Problem details
Exactly the lines from the one with "1568x727 pixels. Task: Open" through the end of the records below are needed, minus any pictures.

[Data items]
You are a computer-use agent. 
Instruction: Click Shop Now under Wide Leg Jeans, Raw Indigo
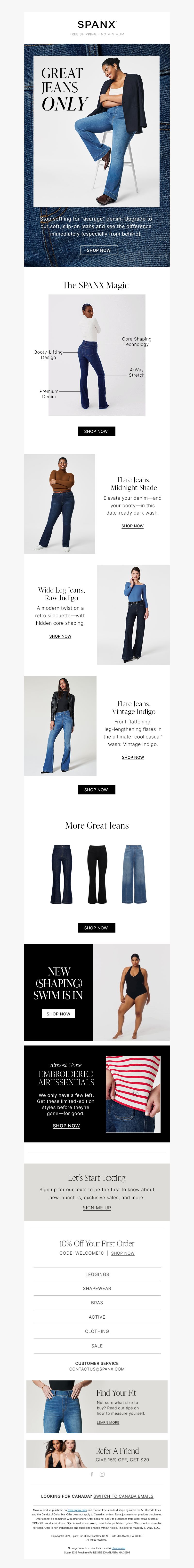[60, 636]
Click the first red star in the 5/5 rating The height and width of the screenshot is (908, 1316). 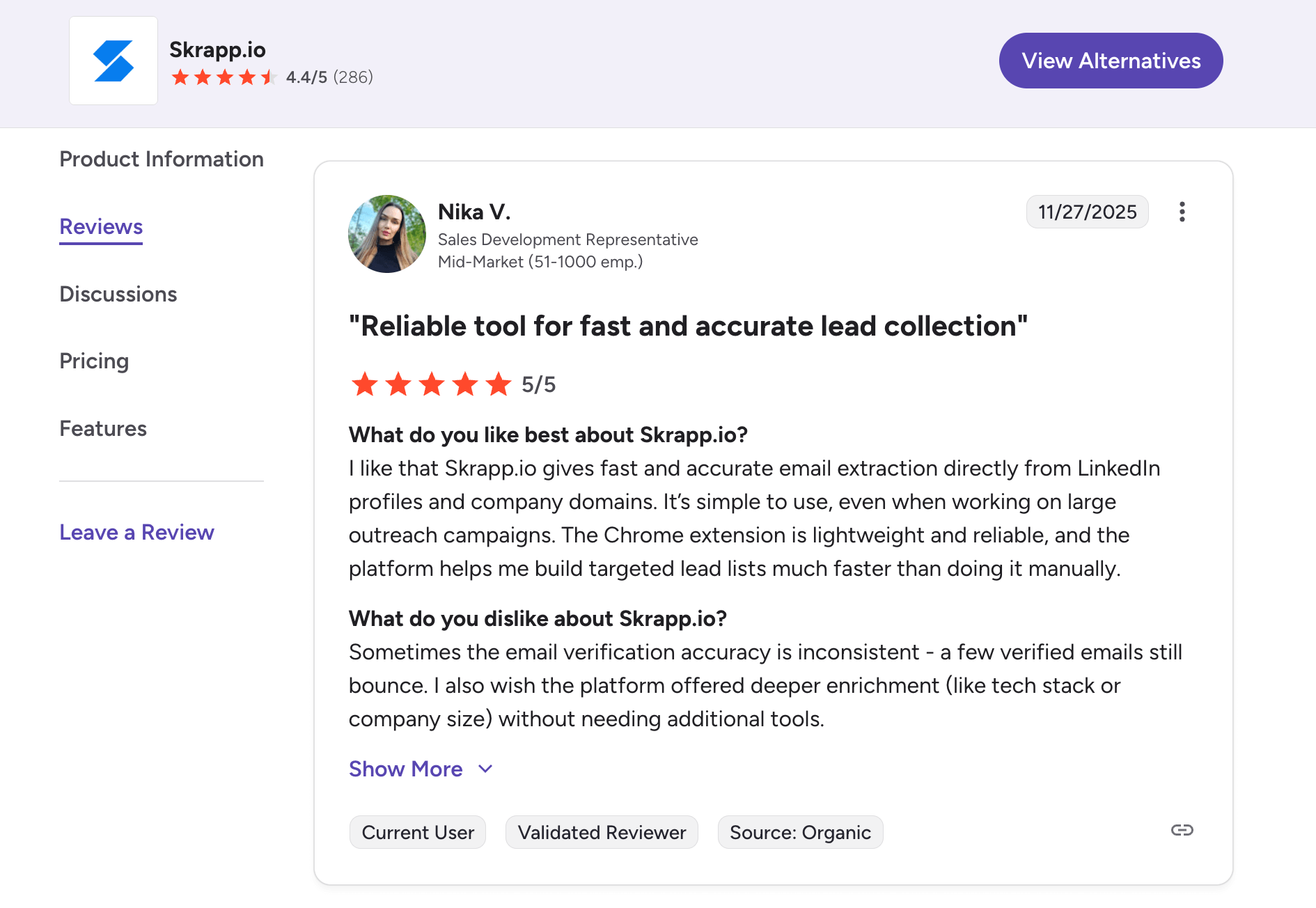click(365, 384)
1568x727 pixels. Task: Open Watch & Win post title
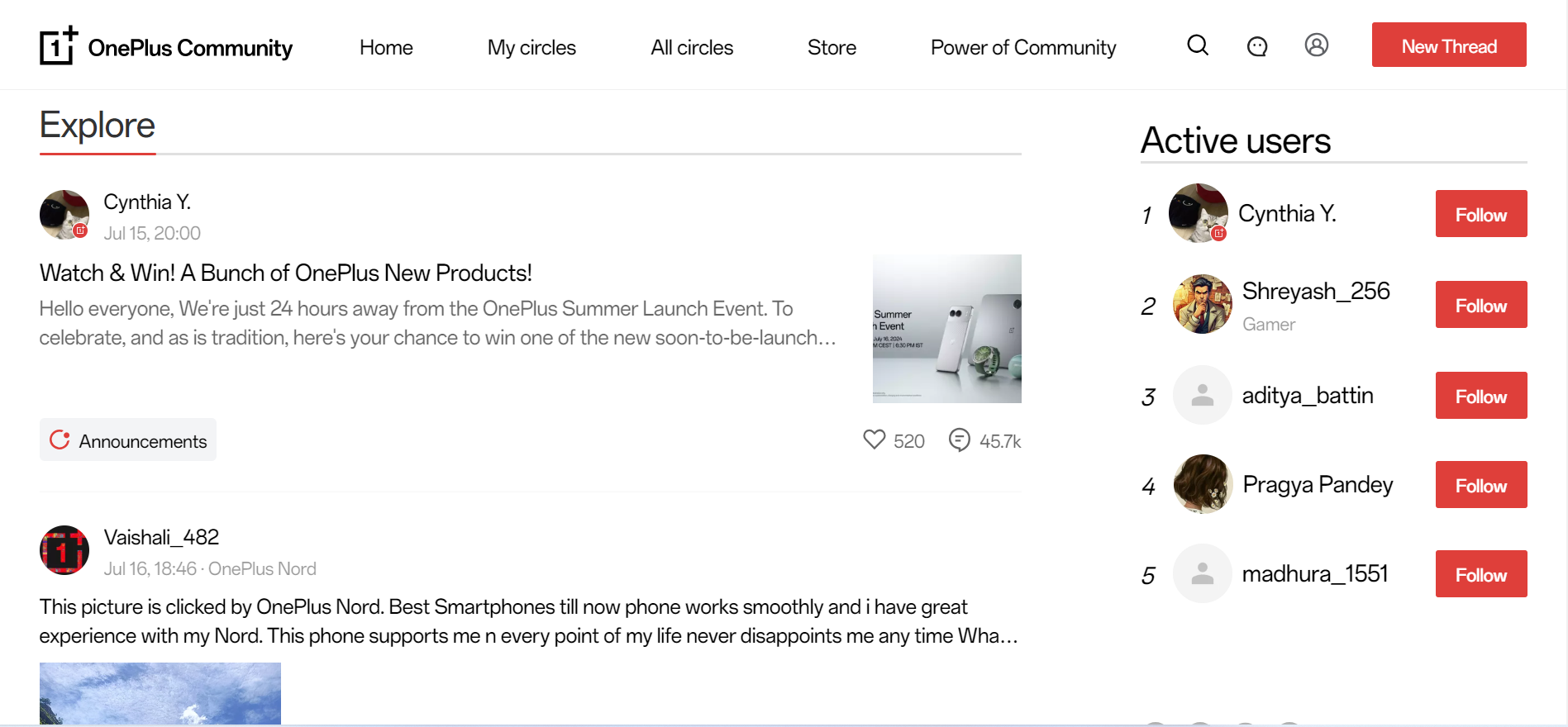coord(286,273)
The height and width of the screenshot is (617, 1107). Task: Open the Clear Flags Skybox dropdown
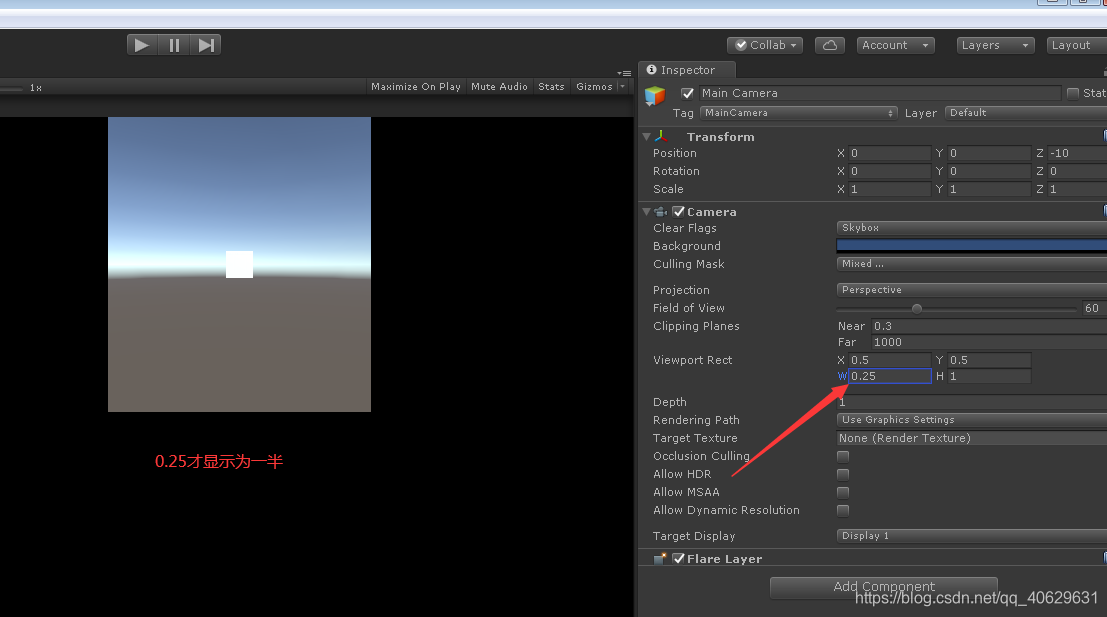(969, 227)
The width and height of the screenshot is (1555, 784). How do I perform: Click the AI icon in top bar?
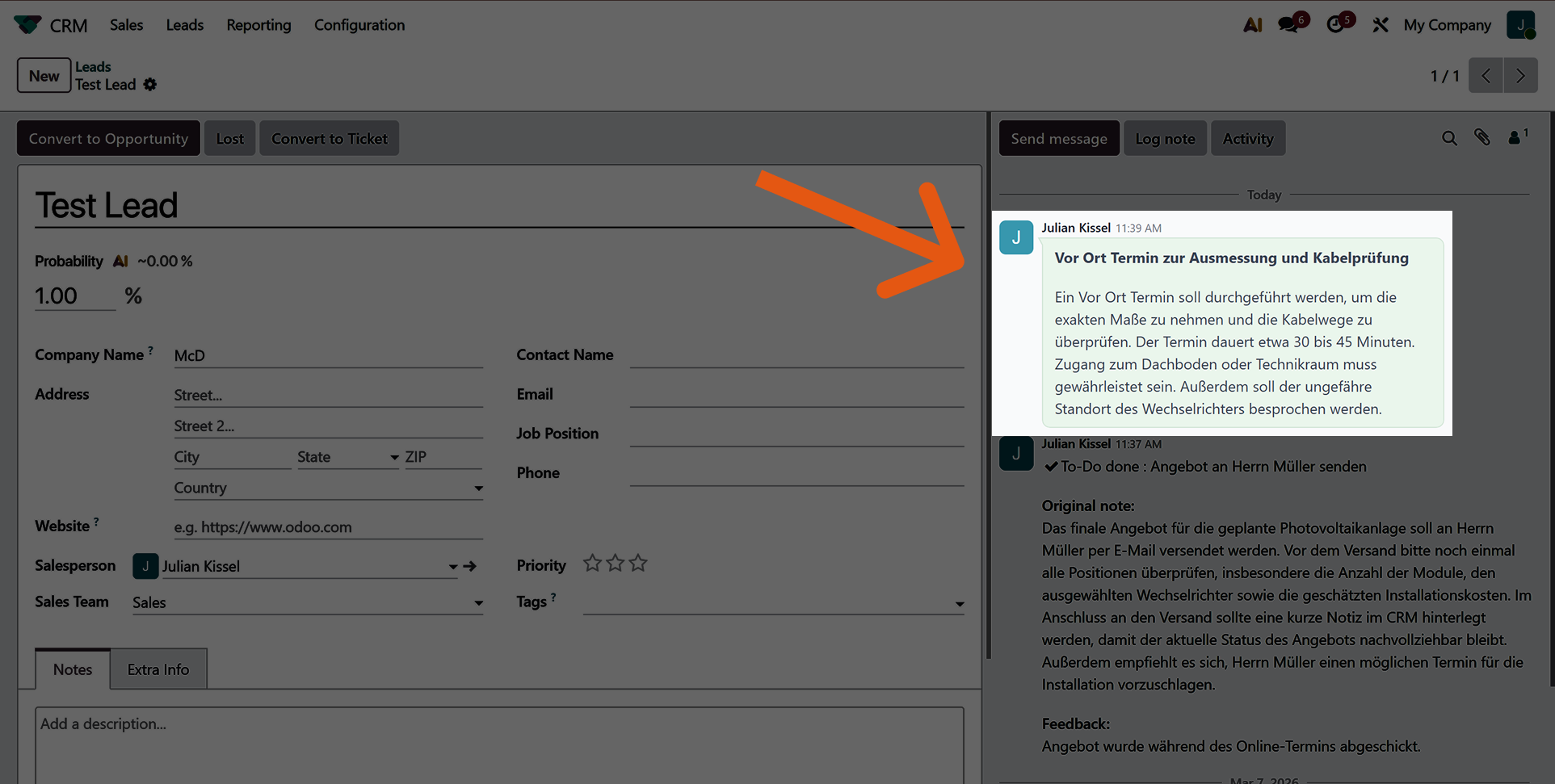click(1252, 25)
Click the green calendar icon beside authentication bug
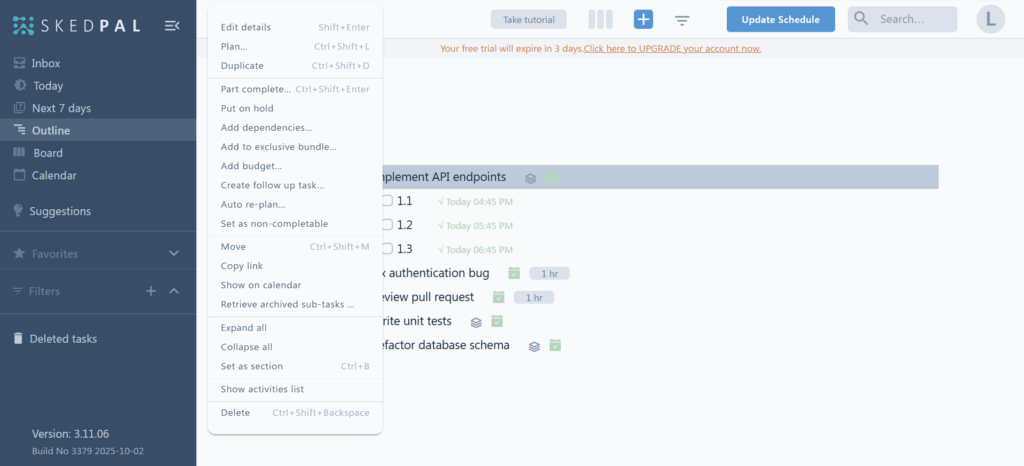 [x=514, y=273]
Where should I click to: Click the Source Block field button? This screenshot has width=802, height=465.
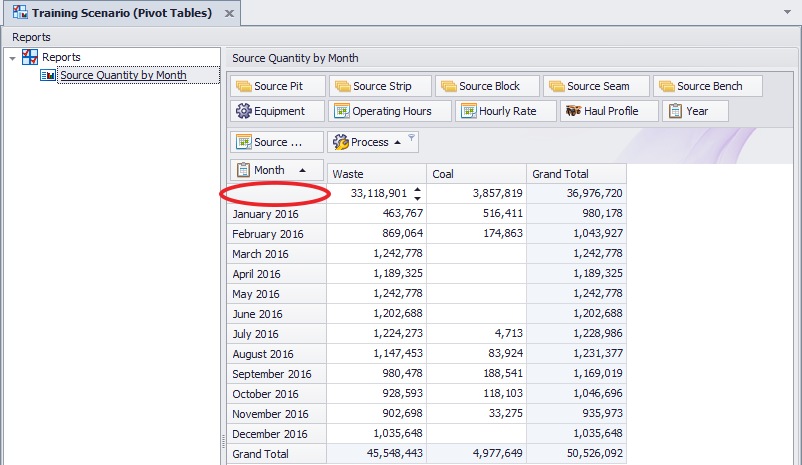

Written response
1568x727 pixels. Task: Open Watch & Win post title
coord(286,273)
The height and width of the screenshot is (617, 1107). Task: Open the Clear Flags Skybox dropdown
(969, 227)
The width and height of the screenshot is (1555, 784). How do I perform: Click the AI icon in top bar?
click(1252, 25)
Click the green calendar icon beside authentication bug
 [x=514, y=273]
Where should I click to: Click the Source Block field button? This screenshot has width=802, height=465.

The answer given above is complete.